In 2005, Rosneft acquired a 25.94% stake in the company Verkhnechonskneftegaz and became the leading oil company of Russia in terms of production.

In 2007, the company for the first time entered the annual list of one hundred most respected firms and companies in the world according to the weekly Barron's, in 99th place. By the same year, Rosneft produced 100 million barrels of oil, 20% of Russia's output at the time. In March 2007, Rosneft had announced it hoped to increase production from 80 million tonnes to 103 million tonnes from 2006 to the end of 2007, extract 140 million tonnes of oil by 2012, and become a global top three energy company.

When the Great Recession struck Russia in late 2008, Rosneft was able to endure the economic pains by improving and strengthening business lines, management, and transparency, and as a result, became a leading oil company domestically and internationally.

In February 2009, a number of agreements were negotiated between Russia and China that provided a 20-year contract for an annual supply of 15 million tons of oil between the Chinese National Petroleum Corporation (CNPC) and Rosneft, cooperation between CNPC and Transneft to construct and operate a branch of the Eastern Siberia–Pacific Ocean (ESPO) oil pipeline to China, and the provision of loans for US$25 billion—US$15 billion from Rosneft and US$10 billion from Transneft—by the China Development Bank on the security of supplies.

Acquisition of assets of Yukos

Starting in 2004, the Russian government organized a series of auctions to sell the assets of Yukos Oil Company, of which Rosneft won the majority.

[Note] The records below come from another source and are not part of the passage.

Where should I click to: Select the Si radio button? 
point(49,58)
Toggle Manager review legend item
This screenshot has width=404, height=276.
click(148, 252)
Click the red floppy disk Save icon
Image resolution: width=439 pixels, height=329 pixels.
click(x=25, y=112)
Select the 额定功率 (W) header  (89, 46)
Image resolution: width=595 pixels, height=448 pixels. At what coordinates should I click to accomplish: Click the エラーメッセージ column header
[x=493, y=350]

On 22 December 2004, Rosneft had purchased Baikal Finance Group which bought Yuganskneftegaz (Yugansk), a main asset of Yukos, three days earlier at a state-run auction for US$9.35 billion to satisfy tax debts. According to some estimates, this operation was directed by Russian authorities in order to nationalize Russia's oil and gas industry. In response to the deal, Andrei Illarionov, then a senior Putin economic advisor, denounced it as "fraud of the year".

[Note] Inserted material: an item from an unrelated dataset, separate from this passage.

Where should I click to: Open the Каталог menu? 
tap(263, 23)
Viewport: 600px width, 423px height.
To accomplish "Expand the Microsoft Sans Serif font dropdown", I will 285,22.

In 2005, Mikhail Khodorkovsky (former chairman of Menatep) and Platon Lebedev (business partner of Khodorkovsky) were sentenced to nine years in prison for fraud and tax evasion. In February 2007, they were charged again and accused of stealing $25 billion worth of oil from Yukos subsidiaries. They were convicted, but in 2013 Putin pardoned Khodorkovsky and 2014 the Russian supreme court announced that Lebedev should also be freed early.

The purchase of Yugansk in 2005 greatly increase the number of assets and production for Rosneft. Subsequently, Rosneft filed a lawsuit against Yukos in connection with the use of the understated transfer prices for the purchase of oil from Yuganskneftegaz prior to its breakup. At the same time, Rosneft itself also purchases oil and gas from its subsidiary, Yuganskneftegaz, at transfer prices.

In May 2007, Rosneft won a number of auctions for the sale of Yukos' assets, including five refineries and oil companies Tomsk Oil Company and Samara Oil and Gas Company, making it the largest oil company in Russia. According to experts on the Russian newspaper Vedomosti, the assets of Yukos, bought by Rosneft at auction organized by the state, went to the company at a discount of 43.4% of the market price of this property. In 2007, the former assets of Yukos provided 72.6% of oil and gas condensate production and 74.2% of Rosneft's primary refining. In June, Rosneft paid $731 million for the transportation assets of Yukos, which had declared bankrupt in August 2006 after three years of litigation over tax arrears. In August, Bogdanchikov said that although the Yukos acquisitions had increased Rosnefts debt to $US 26 billion, he planned to reduce debt to 30% of total assets by 2010 by tripling refining capacity and expand into China.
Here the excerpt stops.